- Understand how professionalism affects program quality.
- Learn about the importance of engaging others (staff, families, community partners) to enhance program quality.
- Learn how evaluation and goal setting contribute to continuous program improvements.
Learn
Know
Throughout this course, you have learned about the importance of professionalism. The National Association for the Education of Young Children (NAEYC), the largest professional organization in the field of early care and education, has developed The Code of Ethical Conduct to guide professional behavior. NAEYC has also developed an accreditation process that includes a self-study for early care and education programs to examine how well their program addresses the NAEYC standards for high-quality care and education in programs for young children. The National After School Association (NAA) provides a set of core knowledge and competencies for individuals who work in after school/school-age care environments. The NAA also promotes a Code of Ethics that those working in after school programs should be familiar with and follow in their work with youth and families.

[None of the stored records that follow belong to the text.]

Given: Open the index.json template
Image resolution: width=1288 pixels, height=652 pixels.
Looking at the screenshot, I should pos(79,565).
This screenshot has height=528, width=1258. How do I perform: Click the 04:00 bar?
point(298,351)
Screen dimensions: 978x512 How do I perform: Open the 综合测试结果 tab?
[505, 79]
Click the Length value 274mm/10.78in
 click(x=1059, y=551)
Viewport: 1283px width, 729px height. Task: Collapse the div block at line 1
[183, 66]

As program leaders, you want your program to be continuously improving, striving to be the best that it can be for children and families. You want your staff to look forward to coming to work in a positive, caring environment where adults are learning and growing professionally. Your high standards and expectations for professional behavior will positively affect the quality of care you provide for children and youth attending your program.
Professionalism and Indicators of Program Quality
When you reflect upon indicators of professional behavior you can see their connection to program quality. As a leader your staff will look to you and treat you differently than each other. There may be days when you feel the staff don't like you, but you always need to conduct yourself in way that staff and families will respect you. Your professional behavior will demonstrate your respect for others and in turn, others will respect you. You may have to give difficult information or share disappointing news. This is never easy, but it can be done respectfully with care and sensitivity.

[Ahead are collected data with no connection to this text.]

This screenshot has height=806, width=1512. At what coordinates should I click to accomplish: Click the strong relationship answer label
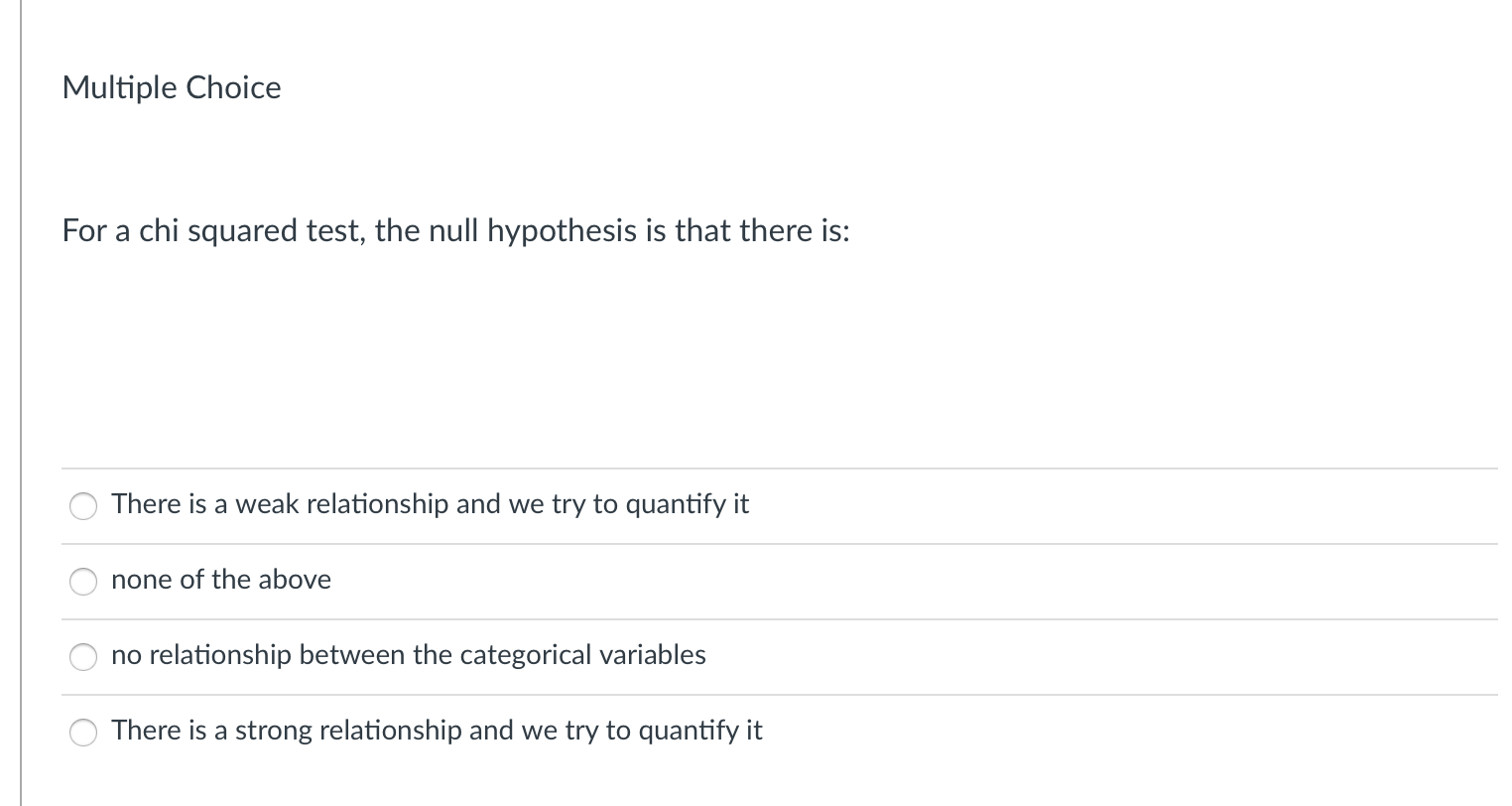point(438,731)
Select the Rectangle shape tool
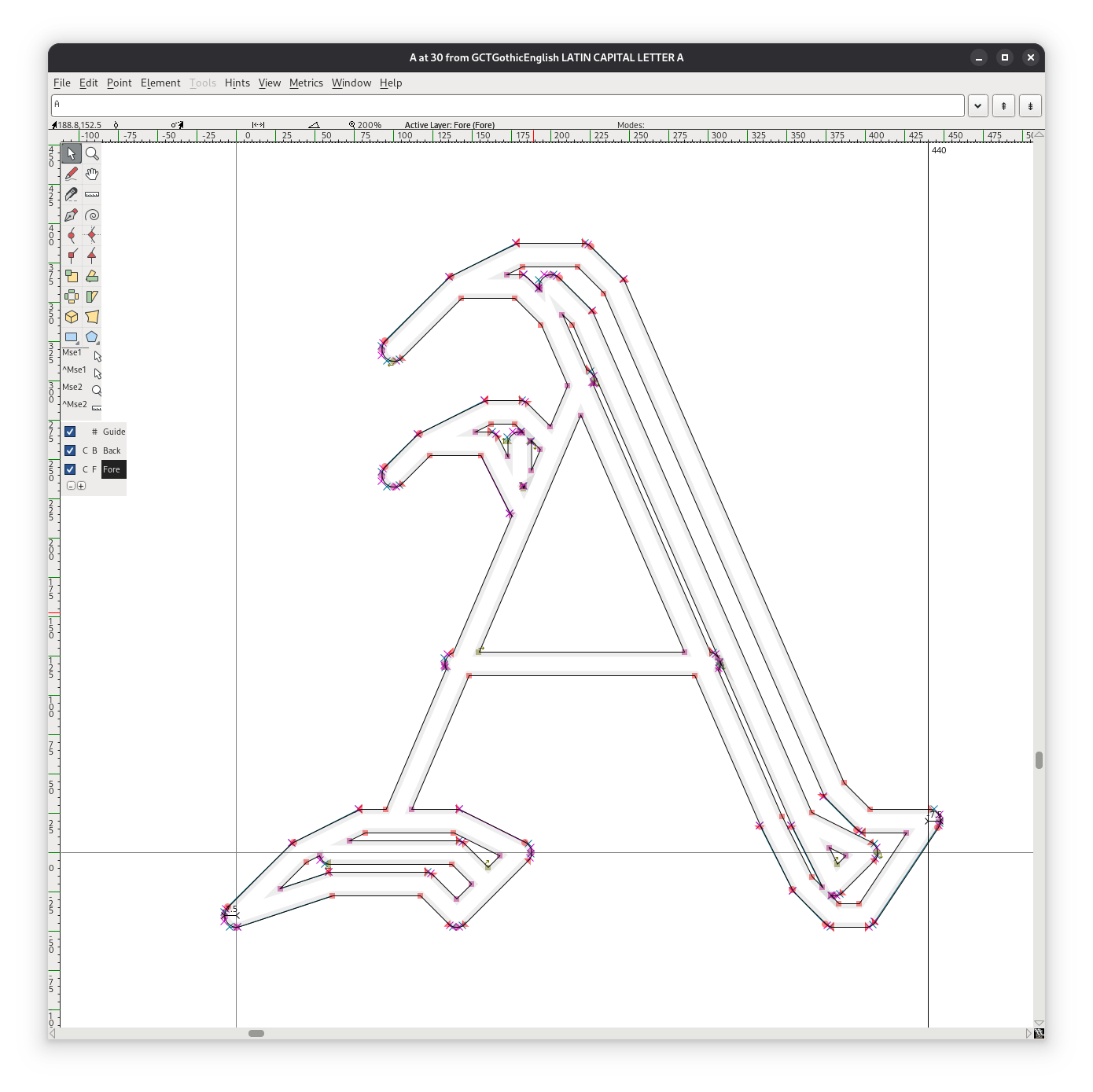This screenshot has height=1092, width=1093. point(72,337)
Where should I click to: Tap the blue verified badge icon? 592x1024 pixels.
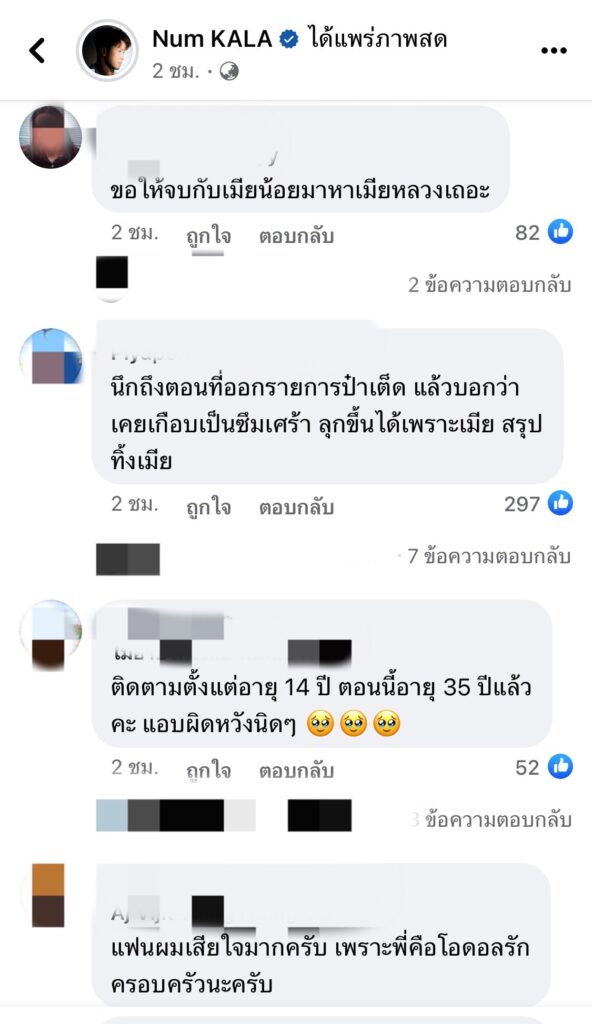pyautogui.click(x=289, y=40)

Programs that are continuously changing, growing, and striving to provide the highest-quality programming have strong leaders guiding the way. Program managers and Training & Curriculum Specialists (T&CSs) are responsible for guiding staff to continuously improve the quality of the program. These are a few professional behaviors adapted from the Division for Early Childhood of the Council for Exceptional Children (DEC) Recommended Practices that may contribute to this mission (your program may emphasize others):
- Commit to working within the regulations, practices, codes of ethics, and standards of the profession.
- Demonstrate knowledge of applicable state and agency regulations with respect to such issues as eligibility for services, confidentiality, reporting of child abuse, and others.
- Stay current on the latest research and technology.
- Become skilled at communication, conflict resolution, working with difficult people, ensuring personal safety, setting professional boundaries, and understanding limitations.
- Create a program environment that values openness and collaborative decision-making so staff members are invested in program quality.
Program managers can engage in the following professional behaviors to open the door for collaboration:
- Build relationships with teachers, T&CSs, and support staff (without a trusting relationship, staff and colleagues will not be open to feedback).
- Listen carefully to staff and T&CSs-check for understanding.
- Ask nonjudgmental, probing questions and make statements that extend conversations ("Tell me more about what you are thinking").
- Be comfortable with silence during conversations.
- Use objective, observational data to inform discussions with staff.
Always remember that as a leader and evaluator, you set the tone-your attitude and professional behavior impacts how staff, children, and families feel when they walk into your program. Address issues as they arise, but always remain professional in your interactions.
Engaging Staff, Families, and Community Partners to Enhance Program Quality
As a professional in the field of early care, education, and youth development, you are integral to building partnerships that will enhance the program's quality. Your team extends to staff, families, and community partners. Program managers and T&CSs must be adept at working collaboratively with these stakeholders in order to build a strong program.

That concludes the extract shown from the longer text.